On Thu, Feb 09, 2012 at 11:11:16PM +0200, Marti Raudsepp wrote:
> I've always been a little wary of using the TRUNCATE command due to
> the warning in the documentation about it not being "MVCC-safe":
> queries may silently give wrong results and it's hard to tell when
> they are affected.
> That got me thinking, why can't we handle this like a standby server
> does -- if some query has data removed from underneath it, it aborts
> with a serialization failure.
> Does this solution sound like a good idea?
> The attached patch is a lame attempt at implementing this. I added a
> new pg_class.relvalidxmin attribute which tracks the Xid of the last
> TRUNCATE (maybe it should be called reltruncatexid?). Whenever
> starting a relation scan with a snapshot older than relvalidxmin, an
> error is thrown.

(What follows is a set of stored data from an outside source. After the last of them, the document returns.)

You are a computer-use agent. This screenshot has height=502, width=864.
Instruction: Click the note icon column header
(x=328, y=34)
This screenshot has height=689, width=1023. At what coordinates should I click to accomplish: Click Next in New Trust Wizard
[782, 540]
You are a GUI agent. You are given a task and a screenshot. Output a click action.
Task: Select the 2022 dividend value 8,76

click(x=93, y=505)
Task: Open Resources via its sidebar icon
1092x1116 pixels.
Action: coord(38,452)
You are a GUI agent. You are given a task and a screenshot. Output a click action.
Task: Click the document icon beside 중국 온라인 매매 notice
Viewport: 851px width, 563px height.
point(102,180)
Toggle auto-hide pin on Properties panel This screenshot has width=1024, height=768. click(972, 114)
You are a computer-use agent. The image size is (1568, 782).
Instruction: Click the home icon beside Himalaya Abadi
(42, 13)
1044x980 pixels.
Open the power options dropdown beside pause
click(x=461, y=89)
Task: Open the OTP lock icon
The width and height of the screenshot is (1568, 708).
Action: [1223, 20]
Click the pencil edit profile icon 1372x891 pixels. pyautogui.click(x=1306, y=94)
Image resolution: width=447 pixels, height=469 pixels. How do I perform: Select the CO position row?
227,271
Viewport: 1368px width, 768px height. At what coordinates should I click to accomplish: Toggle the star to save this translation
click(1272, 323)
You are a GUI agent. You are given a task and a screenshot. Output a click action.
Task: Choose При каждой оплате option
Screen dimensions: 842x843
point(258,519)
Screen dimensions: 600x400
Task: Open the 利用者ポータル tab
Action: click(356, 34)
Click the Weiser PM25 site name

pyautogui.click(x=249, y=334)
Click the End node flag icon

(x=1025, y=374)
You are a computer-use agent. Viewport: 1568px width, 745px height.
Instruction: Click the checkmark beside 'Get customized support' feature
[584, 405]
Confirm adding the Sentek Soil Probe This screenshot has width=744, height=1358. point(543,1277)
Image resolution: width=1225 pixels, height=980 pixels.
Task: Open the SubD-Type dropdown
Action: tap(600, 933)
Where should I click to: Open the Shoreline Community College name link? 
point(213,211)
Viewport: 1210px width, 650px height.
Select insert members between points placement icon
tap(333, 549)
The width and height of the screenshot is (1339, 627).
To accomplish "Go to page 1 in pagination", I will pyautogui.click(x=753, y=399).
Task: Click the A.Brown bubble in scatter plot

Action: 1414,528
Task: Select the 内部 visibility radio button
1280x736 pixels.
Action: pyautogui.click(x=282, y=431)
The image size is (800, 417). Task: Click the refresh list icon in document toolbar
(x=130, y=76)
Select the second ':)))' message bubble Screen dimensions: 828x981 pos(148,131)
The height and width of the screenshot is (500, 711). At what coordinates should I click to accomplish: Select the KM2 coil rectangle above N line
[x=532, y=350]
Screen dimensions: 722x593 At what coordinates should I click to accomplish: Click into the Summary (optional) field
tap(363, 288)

This seems to work out well since TRUNCATE updates
> pg_class anyway, and anyone who sees the new relfilenode automatically
> knows when it was truncated.

I like the design you have chosen.  It would find applications beyond
TRUNCATE, so your use of non-specific naming is sound.  For example, older
snapshots will see an empty table "t" after "CREATE TABLE t AS SELECT 1"
commits; that's a comparable MVCC anomaly.  Some of our non-MVCC-safe commands
should perhaps just become MVCC-safe, but there will always be use cases for
operations that shortcut MVCC.  When one truly does want that, your proposal
for keeping behavior consistent makes plenty of sense.

> Should I also add another counter to pg_stat_database_conflicts?
> Currently this table is only used on standby servers.

> ERROR:  canceling statement due to conflict with TRUNCATE TABLE on foo
> DETAIL:  Rows visible to this transaction have been removed.

My initial reaction is not to portray this like a recovery conflict, since
several aspects distinguish it from all recovery conflict types.